Trabzon İl Sağlık Müdürü Kemal Süleyman, kaybolduğu belirtilen sezyum (Cs-137) içeren radyasyon cihazının Numune Eğitim ve Araştırma Hastanesi’nde hiç kullanılmadığını söyledi. Dr. Süleyman, konuyla ilgili yaptığı açıklamada, "Hastane kaynaklarından aldığımız bilgiye göre sezyum cihazı hastaneye hiç gelmemiş ve kullanılmamış. Hastane kayıtlarında böyle bir bilgi bulunamadı." dedi.

Süleyman, ‘radyasyon cihazlarının hastane bahçesinde belirlenen noktalara gömüldüğüne’ dair iddialarla ilgili ise konu ile ilgili bir resmi yazışmanın gerçekleşmediğini belirtti. Konunun, emeklilik öncesi hastanenin Nükleer Tıp Merkezi’nde çalışan bir doktorun iddiası üzerine gündeme geldiğini kaydeden Süleyman, "İddia üzerine biz de araştırdık. Hastaneye, Türkiye Atom Enerjisi Kurumu (TAEK)’e sorduk. TAEK’ten sadece Kobalt ile ilgili bunun naklini belgeleyen bilgiler bize geldi. Sezyum ile ilgili kayıtlara rastlanmadı." diye konuştu.

Her türlü ihtimale karşı, Numune Hastanesi yerleşkesindeki İl Sağlık Müdürlüğü binası inşaatının temel kazısı sırasında TAEK’ten uzmanların hazır bulunduğunu da söyleyen Süleyman, kazılar sırasında da orada böyle bir bulguya rastlanmadığını ifade etti. Süleyman, cihazın çalınmış olabileceği iddialarıyla ilgili de şunları söyledi: "Bunlar sadece iddia. Çünkü elimizde Kobalt’ın taşındığını gösteren belgeler var. Belgeler, Sezyum’un da hastanede kullanılmadığını gösteriyor."

"CİHAZ, İSTANBUL’DAN ÖNCE SAMSUN’A GİTTİ"

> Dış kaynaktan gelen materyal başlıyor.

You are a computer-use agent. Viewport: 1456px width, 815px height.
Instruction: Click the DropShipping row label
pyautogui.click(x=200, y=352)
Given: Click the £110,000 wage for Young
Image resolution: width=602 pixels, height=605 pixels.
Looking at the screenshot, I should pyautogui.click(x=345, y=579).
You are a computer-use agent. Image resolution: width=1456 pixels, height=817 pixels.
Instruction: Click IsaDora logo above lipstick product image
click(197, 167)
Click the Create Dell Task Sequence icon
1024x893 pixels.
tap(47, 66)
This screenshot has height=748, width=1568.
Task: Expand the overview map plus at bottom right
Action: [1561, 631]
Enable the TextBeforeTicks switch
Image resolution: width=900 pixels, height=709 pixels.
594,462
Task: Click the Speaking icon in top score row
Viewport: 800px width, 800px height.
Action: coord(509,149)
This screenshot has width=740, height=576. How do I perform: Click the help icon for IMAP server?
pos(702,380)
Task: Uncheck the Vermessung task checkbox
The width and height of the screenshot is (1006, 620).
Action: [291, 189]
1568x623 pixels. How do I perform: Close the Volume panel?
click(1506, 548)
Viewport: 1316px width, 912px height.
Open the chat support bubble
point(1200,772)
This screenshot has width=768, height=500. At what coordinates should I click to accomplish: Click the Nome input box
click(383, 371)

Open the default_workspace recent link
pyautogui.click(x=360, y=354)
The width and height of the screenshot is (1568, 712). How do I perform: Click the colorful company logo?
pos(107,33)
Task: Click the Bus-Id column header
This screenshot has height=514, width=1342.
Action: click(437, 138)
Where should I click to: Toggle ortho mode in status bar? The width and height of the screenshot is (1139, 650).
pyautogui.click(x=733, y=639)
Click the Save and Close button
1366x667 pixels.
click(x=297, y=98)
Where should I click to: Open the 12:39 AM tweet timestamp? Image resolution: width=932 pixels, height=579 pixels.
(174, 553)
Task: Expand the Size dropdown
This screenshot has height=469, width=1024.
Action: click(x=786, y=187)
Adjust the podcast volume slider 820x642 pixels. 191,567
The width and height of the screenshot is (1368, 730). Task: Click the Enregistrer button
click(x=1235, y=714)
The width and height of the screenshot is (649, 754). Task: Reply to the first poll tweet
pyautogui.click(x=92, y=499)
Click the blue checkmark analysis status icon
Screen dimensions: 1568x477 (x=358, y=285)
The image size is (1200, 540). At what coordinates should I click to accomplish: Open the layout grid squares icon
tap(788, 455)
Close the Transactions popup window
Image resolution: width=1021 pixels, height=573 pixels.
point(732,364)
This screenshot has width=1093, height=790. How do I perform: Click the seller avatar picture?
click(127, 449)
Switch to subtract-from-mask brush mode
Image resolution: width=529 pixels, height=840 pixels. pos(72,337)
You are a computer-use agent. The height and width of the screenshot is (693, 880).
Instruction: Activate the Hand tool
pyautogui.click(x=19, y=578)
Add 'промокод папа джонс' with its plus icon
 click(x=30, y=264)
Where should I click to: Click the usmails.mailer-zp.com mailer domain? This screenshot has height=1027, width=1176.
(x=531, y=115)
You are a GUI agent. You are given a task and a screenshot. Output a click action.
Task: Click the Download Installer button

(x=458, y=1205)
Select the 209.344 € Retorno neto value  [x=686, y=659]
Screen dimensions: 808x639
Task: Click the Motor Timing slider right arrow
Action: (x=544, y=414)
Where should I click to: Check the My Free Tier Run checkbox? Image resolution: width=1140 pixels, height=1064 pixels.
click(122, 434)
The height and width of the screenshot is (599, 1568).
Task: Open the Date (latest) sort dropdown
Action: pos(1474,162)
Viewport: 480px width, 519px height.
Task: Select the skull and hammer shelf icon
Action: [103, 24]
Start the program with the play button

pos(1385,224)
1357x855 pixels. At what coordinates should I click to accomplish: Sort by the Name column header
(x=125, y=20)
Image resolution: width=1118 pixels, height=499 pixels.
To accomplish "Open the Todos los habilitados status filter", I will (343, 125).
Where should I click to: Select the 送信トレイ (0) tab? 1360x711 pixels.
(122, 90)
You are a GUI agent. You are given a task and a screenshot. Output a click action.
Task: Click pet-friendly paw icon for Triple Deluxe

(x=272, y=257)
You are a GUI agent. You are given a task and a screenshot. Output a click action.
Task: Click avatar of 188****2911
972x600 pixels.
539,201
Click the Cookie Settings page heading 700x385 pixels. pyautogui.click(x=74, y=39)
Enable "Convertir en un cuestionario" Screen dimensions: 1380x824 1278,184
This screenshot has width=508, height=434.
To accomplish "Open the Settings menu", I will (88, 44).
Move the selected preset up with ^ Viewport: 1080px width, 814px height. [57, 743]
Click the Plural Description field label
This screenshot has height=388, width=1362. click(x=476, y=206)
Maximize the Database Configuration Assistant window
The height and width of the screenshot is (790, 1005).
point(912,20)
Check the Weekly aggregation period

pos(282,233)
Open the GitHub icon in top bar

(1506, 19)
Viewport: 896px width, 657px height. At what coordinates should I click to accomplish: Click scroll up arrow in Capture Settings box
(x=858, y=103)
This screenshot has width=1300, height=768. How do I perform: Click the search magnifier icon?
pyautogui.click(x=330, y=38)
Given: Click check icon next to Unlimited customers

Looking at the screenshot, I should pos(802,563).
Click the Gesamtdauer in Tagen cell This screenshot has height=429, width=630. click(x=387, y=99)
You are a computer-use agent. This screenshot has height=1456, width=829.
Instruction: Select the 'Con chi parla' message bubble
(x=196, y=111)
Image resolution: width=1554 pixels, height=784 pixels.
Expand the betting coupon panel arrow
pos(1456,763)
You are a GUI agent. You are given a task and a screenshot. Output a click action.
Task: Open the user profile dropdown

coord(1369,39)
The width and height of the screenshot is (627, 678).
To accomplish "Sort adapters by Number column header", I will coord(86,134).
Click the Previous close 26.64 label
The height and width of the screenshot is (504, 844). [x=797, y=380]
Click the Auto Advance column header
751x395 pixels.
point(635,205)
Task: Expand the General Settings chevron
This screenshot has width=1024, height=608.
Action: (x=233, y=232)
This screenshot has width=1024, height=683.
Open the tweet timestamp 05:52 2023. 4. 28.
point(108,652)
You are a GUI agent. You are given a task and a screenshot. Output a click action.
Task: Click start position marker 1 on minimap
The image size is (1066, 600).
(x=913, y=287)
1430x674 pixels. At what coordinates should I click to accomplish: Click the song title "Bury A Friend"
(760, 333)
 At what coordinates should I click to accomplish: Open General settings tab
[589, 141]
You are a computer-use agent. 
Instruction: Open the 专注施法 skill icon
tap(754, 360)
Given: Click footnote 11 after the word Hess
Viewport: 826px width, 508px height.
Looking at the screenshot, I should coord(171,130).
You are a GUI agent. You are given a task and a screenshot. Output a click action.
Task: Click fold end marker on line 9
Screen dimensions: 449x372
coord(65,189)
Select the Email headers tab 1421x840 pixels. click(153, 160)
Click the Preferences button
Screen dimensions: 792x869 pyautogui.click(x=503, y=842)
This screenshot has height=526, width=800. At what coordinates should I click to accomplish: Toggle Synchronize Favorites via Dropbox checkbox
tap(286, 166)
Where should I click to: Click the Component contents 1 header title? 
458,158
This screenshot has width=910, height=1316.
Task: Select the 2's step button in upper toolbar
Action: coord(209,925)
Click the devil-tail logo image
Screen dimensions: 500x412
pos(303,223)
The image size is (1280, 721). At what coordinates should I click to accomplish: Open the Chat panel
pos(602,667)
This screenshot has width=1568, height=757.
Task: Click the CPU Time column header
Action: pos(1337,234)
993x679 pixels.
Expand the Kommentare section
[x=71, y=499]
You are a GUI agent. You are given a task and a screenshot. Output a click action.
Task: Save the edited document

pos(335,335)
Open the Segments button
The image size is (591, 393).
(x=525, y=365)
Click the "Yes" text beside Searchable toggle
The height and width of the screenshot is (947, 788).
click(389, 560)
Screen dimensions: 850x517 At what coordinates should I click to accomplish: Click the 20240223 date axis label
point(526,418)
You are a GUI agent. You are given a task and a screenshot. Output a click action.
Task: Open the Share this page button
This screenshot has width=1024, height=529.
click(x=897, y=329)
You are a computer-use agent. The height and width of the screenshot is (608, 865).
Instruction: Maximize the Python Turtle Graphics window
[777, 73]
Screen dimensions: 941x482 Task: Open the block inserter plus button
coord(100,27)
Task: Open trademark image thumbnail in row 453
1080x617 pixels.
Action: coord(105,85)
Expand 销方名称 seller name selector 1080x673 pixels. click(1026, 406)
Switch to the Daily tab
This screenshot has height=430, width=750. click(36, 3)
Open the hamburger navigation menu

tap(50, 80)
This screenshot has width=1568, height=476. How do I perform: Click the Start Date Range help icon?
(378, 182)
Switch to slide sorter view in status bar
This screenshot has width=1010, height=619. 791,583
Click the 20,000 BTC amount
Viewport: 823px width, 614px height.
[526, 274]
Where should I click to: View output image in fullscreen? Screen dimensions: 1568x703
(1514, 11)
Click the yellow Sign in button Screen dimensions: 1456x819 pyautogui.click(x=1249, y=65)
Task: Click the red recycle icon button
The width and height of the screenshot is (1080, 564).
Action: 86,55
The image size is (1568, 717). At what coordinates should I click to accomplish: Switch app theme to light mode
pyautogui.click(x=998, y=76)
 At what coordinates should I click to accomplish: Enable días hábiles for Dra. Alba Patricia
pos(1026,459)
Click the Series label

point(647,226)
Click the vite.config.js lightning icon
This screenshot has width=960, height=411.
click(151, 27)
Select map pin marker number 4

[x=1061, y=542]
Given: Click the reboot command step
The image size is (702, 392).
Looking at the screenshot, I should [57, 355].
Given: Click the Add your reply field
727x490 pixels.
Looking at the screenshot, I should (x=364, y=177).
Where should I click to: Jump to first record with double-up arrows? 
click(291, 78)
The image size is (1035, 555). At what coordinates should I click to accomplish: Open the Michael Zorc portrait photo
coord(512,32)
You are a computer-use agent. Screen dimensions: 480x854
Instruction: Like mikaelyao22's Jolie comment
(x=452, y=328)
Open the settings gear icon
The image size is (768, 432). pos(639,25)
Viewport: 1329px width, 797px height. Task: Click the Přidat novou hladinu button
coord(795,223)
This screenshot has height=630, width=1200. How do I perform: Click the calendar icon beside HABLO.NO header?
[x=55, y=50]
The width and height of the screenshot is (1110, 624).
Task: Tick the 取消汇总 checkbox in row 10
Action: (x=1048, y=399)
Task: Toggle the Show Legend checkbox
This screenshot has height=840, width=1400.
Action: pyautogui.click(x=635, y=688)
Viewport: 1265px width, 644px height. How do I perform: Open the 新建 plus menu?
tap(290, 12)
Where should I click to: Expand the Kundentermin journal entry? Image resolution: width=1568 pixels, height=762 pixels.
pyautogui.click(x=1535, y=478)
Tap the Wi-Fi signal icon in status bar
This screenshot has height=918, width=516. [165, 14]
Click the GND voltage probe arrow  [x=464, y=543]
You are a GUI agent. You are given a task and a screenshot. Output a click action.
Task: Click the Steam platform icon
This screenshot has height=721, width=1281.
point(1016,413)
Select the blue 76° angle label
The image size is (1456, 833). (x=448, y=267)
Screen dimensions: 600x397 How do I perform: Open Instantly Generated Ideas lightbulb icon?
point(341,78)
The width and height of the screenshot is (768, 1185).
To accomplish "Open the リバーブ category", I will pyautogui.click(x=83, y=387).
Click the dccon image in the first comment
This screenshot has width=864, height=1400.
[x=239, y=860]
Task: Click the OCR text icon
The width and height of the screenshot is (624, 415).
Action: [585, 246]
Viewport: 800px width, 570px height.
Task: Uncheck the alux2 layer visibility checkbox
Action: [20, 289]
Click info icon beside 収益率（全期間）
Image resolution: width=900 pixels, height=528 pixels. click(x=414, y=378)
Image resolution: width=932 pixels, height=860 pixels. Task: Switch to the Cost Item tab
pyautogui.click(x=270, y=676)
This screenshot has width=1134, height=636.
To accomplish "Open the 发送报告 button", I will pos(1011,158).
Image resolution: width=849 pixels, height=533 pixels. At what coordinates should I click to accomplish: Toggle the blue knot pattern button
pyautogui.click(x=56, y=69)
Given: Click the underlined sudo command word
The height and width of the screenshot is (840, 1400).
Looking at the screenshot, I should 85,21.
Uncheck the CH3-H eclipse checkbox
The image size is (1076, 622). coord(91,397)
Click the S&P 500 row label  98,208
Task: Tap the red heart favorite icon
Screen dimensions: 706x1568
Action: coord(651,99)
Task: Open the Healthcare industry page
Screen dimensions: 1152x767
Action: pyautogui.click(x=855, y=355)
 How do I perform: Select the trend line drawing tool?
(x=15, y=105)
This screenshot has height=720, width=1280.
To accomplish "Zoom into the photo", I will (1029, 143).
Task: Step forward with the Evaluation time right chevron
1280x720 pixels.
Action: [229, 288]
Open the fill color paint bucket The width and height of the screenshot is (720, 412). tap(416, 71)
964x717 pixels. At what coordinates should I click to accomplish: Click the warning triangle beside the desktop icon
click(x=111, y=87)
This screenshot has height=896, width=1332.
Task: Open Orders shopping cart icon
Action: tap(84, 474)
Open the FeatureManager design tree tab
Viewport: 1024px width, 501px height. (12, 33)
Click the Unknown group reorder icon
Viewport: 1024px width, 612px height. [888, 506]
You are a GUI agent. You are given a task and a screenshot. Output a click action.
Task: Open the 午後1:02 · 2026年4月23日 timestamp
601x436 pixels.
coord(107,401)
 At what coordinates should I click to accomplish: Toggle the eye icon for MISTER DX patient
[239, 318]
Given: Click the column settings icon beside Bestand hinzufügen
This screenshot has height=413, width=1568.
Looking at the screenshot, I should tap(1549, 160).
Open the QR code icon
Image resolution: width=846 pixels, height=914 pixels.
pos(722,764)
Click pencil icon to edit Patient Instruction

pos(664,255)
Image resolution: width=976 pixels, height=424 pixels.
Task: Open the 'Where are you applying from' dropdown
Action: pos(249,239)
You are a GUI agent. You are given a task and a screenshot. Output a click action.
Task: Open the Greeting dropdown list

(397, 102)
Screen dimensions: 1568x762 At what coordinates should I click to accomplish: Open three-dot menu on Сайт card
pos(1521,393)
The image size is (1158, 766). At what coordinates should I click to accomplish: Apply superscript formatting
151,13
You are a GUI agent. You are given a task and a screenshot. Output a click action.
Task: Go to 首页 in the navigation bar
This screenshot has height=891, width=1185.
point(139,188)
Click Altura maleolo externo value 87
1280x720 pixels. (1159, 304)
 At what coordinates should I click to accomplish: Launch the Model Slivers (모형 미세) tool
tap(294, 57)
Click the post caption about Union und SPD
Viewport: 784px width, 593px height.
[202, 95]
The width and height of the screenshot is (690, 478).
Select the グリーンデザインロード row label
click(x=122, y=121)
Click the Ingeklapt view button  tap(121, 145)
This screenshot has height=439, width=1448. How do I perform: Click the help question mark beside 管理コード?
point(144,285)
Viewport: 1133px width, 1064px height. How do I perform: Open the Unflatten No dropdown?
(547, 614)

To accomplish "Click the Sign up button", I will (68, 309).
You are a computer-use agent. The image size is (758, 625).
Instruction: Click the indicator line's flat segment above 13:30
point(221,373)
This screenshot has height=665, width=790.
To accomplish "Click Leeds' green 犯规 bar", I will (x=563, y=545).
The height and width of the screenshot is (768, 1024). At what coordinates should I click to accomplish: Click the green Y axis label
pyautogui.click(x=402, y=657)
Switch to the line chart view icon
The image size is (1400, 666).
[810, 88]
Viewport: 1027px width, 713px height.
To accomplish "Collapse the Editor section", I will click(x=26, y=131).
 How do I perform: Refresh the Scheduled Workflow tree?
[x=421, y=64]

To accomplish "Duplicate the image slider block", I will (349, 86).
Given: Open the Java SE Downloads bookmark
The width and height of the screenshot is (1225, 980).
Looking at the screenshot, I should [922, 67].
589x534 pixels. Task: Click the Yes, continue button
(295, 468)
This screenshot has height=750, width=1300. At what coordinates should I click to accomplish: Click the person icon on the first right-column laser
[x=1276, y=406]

Öte yandan, bir hastane yetkilisinin dönemin tanıklarına dayanarak verdiği bilgiye göre ise kanser tedavisinden kullanılan cihazların Numune Eğitim ve Araştırma Hastanesi’nden Şişli Etfal Hastanesi’ne değil, Samsun’a götürüldü. İddiaya göre, söz konusu cihazlar Trabzon Numune Eğitim ve Araştırma Hastanesi’nde 1976-78 yıllarında aktif olarak kullanıldı, 1978’den 1983 yılına kadar kurulduğu yerde atış şekilde kalan cihazlar, 1983 yılında dönemin Sağlık Bakanı Mehmet Aydın’ın talimatı üzerine sökülerek, Samsun’a götürüldü. Cihazlarla ilgili hastane kaynaklarında resmi bir kayıt olmadığını öne sürülürken, Türkiye Atom Enerjisi Kurumu (TAEK)’ın da nükleer cihazlarla ilgili envanter tutmaya 1990’dan sonra başladığı belirtiliyor. Aynı yetkili, bu nedenden dolayı söz konusu cihazın TAEK kayıtlarında da olmadığını savundu. Cihazların Şişli Etfal’e nereden gittiğinin de bilinmediğini iddia etti.